Clama o arguido contra a liquidação de bens / perda alargada de bens prevista na Lei 5/2002 de 11/1, apodando de inconstitucionais os artºs 7º e 9º 3 por violação do princípio da inocência do arguido (artº 32º CRP) em face da presunção ali estabelecida de “constituir vantagem de actividade criminosa a diferença do valor patrimonial do arguido e aquele que seja congruente com o seu rendimento lícito (entendendo-se por património do arguido o conjunto dos bens descriminados nas alíneas do nº2 do artigo 7º), na medida em que se transfere para o arguido o ónus de ilidir essa presunção, demonstrando a proveniência dos referidos bens”- cf. motivação a fls 2132).
Conhecendo:
Cremos que o arguido não tem razão.
Na decisão recorrida foi decretada a perda de bens alargada, nos termos seguintes (em relação ao arguido):
“O Ministério Público deduziu, ao abrigo dos artigos 7º e segs. da Lei nº 5/2002, de 11 de Janeiro, requerimento de liquidação para perda ampliada de bens a favor do Estado, concluindo:
- em relação ao arguido B…, pela declaração de perda a favor do Estado da quantia de 116.684,26 (€ 95.862,40 + € 20.821,86), por corresponder ao valor do património incongruente com o seu rendimento lícito e, em consequência, condenar o mesmo a pagar ao Estado esse montante; (…)
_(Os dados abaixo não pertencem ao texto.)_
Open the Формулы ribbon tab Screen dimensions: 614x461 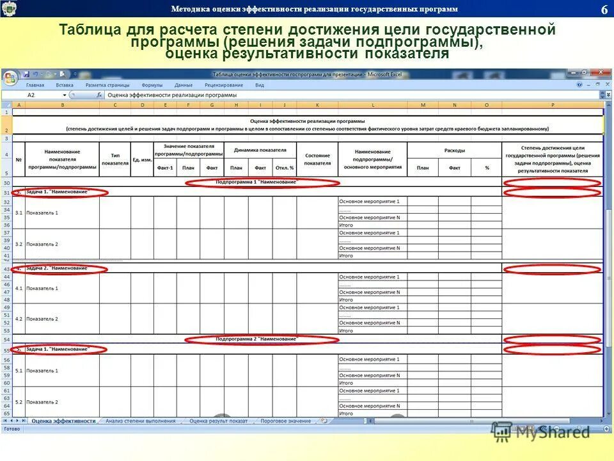point(152,84)
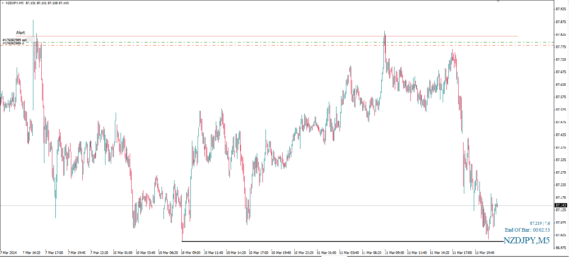Click the large NZDJPY,M5 watermark label
The width and height of the screenshot is (569, 257).
point(526,240)
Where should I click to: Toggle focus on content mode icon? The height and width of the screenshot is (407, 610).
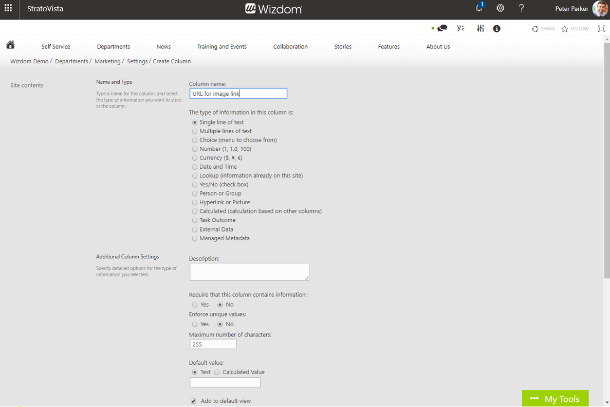point(601,29)
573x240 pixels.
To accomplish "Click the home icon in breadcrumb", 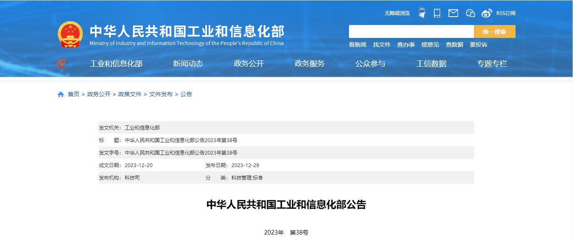I will [61, 95].
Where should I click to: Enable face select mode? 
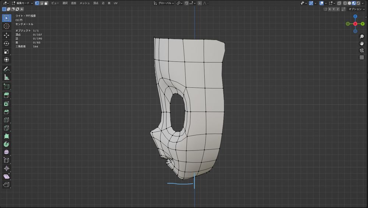pyautogui.click(x=46, y=3)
A Lei nº 5/2002, de 11 de Janeiro (alterada pelo Dec. Lei nº 242/2012, de 7 de Novembro) consagrou um regime de perda alargada, baseado na diferença entre o património do arguido e aquele que seria compatível com o seu rendimento lícito (cfr. sobre este regime, João Conde Correia in “Da Proibição do Confisco à Perda alargada“ e Ana Patrícia Cruz Duarte in “O Combate aos Lucros do Crime – O mecanismo da “perda alargada” constante da Lei n.º 5/2002 de 11 de Janeiro” (Dissertação de Mestrado em Direito Criminal UCP PORTO 2013).
Na verdade, nos termos do disposto no artigo 7º da referida Lei nº 5/2002,
«1 - Em caso de condenação pela prática de crime referido no artigo 1.º, e para efeitos de perda de bens a favor do Estado, presume-se constituir vantagem de atividade criminosa a diferença entre o valor do património do arguido e aquele que seja congruente com o seu rendimento lícito.
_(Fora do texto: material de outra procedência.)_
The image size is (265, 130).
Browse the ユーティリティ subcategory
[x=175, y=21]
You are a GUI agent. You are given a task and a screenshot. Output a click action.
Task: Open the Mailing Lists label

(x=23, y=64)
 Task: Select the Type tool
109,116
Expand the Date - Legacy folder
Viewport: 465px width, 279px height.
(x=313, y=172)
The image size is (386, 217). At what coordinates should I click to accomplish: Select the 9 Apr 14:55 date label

2 - Para efeitos desta lei, entende-se por património do arguido o conjunto dos bens:
a) Que estejam na titularidade do arguido, ou em relação aos quais ele tenha o domínio e o benefício, à data da constituição como arguido ou posteriormente;
b) Transferidos para terceiros a título gratuito ou mediante contraprestação irrisória, nos cinco anos anteriores à constituição como arguido;
c) Recebidos pelo arguido nos cinco anos anteriores à constituição como arguido, ainda que não se consiga determinar o seu destino.
3 - Consideram-se sempre como vantagens de atividade criminosa os juros, lucros e outros benefícios obtidos com bens que estejam nas condições previstas no artigo 111.º do Código Penal.»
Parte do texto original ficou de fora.